RICHARD GABRIEL (1924-2016)
PROPERTY FROM A PRIVATE COLLECTION, SRI LANKA
RICHARD GABRIEL (1924-2016)

Untitled (Red Road)

Details
RICHARD GABRIEL (1924-2016)
Untitled (Red Road)
signed and dated 'Richard 42' (lower right)
oil on jute laid on board
12 7⁄8 x 16 1⁄8 in. (32.7 x 41 cm.)
Painted in 1942
Provenance
Acquired directly from the artist by the present owner, Pannipitiya, Sri Lanka, 1995
Literature
S. Tammita-Delgoda, George Keyt, The Absence Of A Desired Image, Kandy, 2023. p. 213 (illustrated)

Brought to you by

Nishad Avari
Nishad Avari Specialist, Head of Department

Lot Essay

Founded in 1943, the ‘43 Group brought together a cohort of like-minded avant garde Sri Lankan artists committed to breaking from the conservative academic traditions that had dominated art education under British colonial rule. Pioneers included Harry Pieris, George Keyt and Lionel Wendt, and each member sought to synthesize European modern art with Sri Lankan cultural themes, forging distinct local visual idiom for themselves. The ‘43 Group predated the more widely recognized Progressive Artists’ Group in Bombay, and represented one of the earliest organized modernist movements in South Asia. Their annual exhibitions in Colombo, and later abroad, marked a decisive turning point in the emergence of modernism in Sri Lanka.

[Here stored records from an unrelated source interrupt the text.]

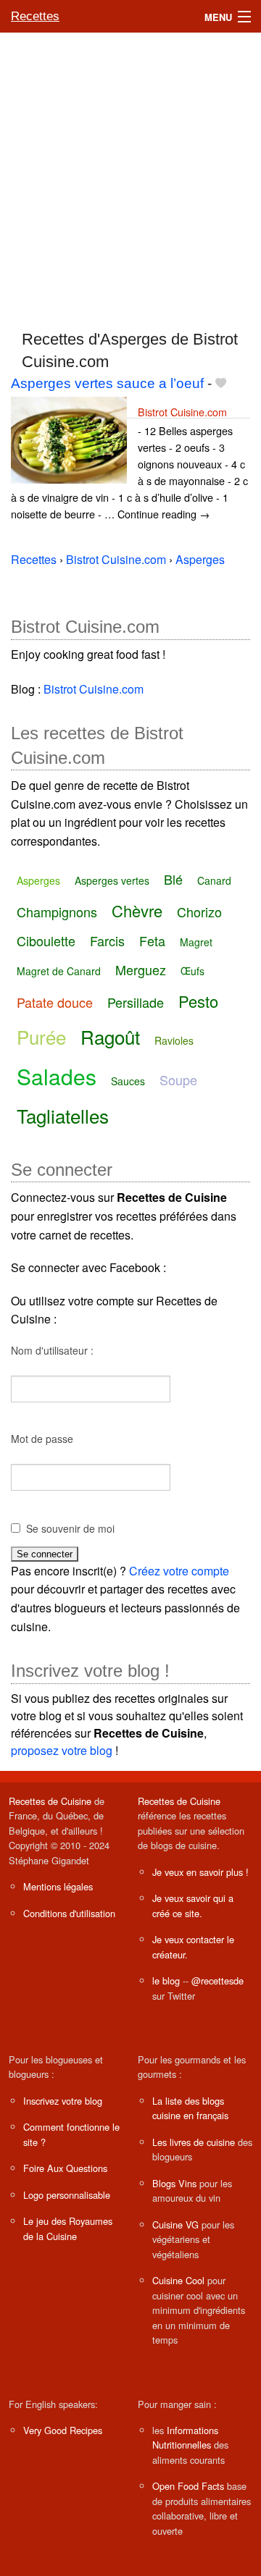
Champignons (57, 911)
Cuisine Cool (178, 2280)
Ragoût (110, 1036)
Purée (41, 1036)
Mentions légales (58, 1886)
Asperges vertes (112, 880)
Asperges (38, 880)
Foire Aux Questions (65, 2168)
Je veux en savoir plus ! (200, 1872)
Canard (214, 880)
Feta (152, 940)
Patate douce (55, 1002)
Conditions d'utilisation (69, 1913)
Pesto (198, 1001)
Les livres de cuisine (193, 2142)
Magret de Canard (59, 971)
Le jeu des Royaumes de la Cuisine (67, 2228)
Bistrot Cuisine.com (182, 411)
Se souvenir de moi (70, 1528)
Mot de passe (42, 1438)
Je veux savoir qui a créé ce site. (192, 1905)
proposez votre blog (61, 1750)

Richard Don Gabriel’s serene images of Sri Lankan life are important inclusions in the oeuvre of the ‘43 Group and won the artist great renown from a young age. Born in 1924, Gabriel took up drawing and painting as a child during his schooling at St. Mary’s Convent in Matara and at St. Peter’s College in Colombo. The artist’s older brother Edmund was a childhood friend of Ivan Peries, and in early 1941 he introduced Gabriel to the already-established artist. Ivan took the promising teenage painter under his wing and gave him weekly lessons on the history and philosophy of art, as Gabriel knew little of these things. Gabriel’s instruction was then passed on to Harry Pieris, who trained in Europe and had experience teaching at Rabindranath Tagore’s Santiniketan. Gabriel remained a lifelong student of Harry Pieris, and participated in his first exhibition in 1943, the Ceylon War Effort Pictures, where he won four prizes. He was invited to join the ‘43 Group soon after, and thirteen of his works were features in their inaugural exhibition in Colombo, several of them landscapes similar to the present lot.

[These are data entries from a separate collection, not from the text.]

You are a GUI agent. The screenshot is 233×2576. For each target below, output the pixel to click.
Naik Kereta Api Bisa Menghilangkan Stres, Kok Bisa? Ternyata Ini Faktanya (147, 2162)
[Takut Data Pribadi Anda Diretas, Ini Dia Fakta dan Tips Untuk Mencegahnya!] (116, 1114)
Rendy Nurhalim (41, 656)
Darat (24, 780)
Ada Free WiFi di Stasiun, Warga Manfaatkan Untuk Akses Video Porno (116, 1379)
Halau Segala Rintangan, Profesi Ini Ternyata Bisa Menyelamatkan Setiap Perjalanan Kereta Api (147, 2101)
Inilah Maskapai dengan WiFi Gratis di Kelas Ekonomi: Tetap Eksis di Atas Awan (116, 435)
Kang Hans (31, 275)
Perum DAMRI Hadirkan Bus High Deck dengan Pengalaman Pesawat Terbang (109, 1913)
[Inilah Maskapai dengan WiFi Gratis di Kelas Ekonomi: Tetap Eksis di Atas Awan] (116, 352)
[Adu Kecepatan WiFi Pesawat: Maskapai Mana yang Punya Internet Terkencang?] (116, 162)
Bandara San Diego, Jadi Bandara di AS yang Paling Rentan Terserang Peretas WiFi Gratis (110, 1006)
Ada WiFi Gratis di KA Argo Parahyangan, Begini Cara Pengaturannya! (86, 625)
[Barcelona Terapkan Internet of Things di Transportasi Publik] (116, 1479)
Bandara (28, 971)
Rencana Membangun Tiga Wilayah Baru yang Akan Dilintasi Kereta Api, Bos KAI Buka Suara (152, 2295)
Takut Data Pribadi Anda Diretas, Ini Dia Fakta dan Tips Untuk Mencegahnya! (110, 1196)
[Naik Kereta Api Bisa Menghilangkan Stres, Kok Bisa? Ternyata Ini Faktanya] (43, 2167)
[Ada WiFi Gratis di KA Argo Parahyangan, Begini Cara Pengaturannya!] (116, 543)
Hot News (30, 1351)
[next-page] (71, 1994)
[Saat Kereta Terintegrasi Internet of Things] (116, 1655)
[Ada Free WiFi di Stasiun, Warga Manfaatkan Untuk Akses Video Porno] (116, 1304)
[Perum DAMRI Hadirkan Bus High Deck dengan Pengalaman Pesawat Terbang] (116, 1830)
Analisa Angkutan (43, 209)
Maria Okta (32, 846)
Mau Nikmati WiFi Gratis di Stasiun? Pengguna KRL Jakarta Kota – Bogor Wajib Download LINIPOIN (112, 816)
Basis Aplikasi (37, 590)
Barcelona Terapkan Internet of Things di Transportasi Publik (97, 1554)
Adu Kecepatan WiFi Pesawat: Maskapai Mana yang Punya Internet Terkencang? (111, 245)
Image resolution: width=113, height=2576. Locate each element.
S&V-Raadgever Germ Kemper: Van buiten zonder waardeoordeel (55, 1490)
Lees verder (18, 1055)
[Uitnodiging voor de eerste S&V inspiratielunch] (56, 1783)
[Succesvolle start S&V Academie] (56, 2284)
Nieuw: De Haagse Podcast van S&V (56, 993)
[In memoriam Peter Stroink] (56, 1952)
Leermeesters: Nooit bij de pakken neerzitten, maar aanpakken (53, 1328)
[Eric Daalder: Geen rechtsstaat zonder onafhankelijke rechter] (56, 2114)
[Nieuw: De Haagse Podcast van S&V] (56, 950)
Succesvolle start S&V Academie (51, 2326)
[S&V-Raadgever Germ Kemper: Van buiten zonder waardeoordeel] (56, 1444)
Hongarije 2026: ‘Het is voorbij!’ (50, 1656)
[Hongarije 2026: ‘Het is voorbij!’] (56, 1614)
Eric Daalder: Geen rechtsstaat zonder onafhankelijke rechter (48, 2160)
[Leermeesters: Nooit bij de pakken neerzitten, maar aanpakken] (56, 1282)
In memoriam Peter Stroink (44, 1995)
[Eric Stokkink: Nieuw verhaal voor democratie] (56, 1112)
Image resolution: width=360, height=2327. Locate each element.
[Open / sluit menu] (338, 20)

Gabriel continued to exhibit with the pioneering group of Sri Lankan artists over the next decade, and then relocated to London in 1952 after receiving a grant from the British Council to study at the Chelsea Art School. His reputation only grew during his years in Europe, and after the ‘43 Group’s 1953 exhibition in Paris, the city purchased his painting, Fighting Bulls for the permanent collection of the Musee Petit Palais. Gabriel was further lauded by the Accademia delle Arti del Disegno in Florence, which conferred him with honorary membership in 1964.

The present lot is a remarkably early composition by Gabriel, executed when he was only eighteen, which highlights his innate talent and taste for depicting native subject matter, with a focus on the daily lives and environs of his countrymen. The artist’s use of jute as a surface and his looser brushwork hint at the waning influence of academism in Sri Lanka at the time, and the rise of modernism, while asserting a decisively indigenous aesthetic. His chosen palette, rich with earthy shades of red and green, is consistent with Gabriel’s early oeuvre, and reminiscent of the Sri Lankan folk art that he often drew inspiration from as he synthesized his own cultural heritage with modern artistic movements.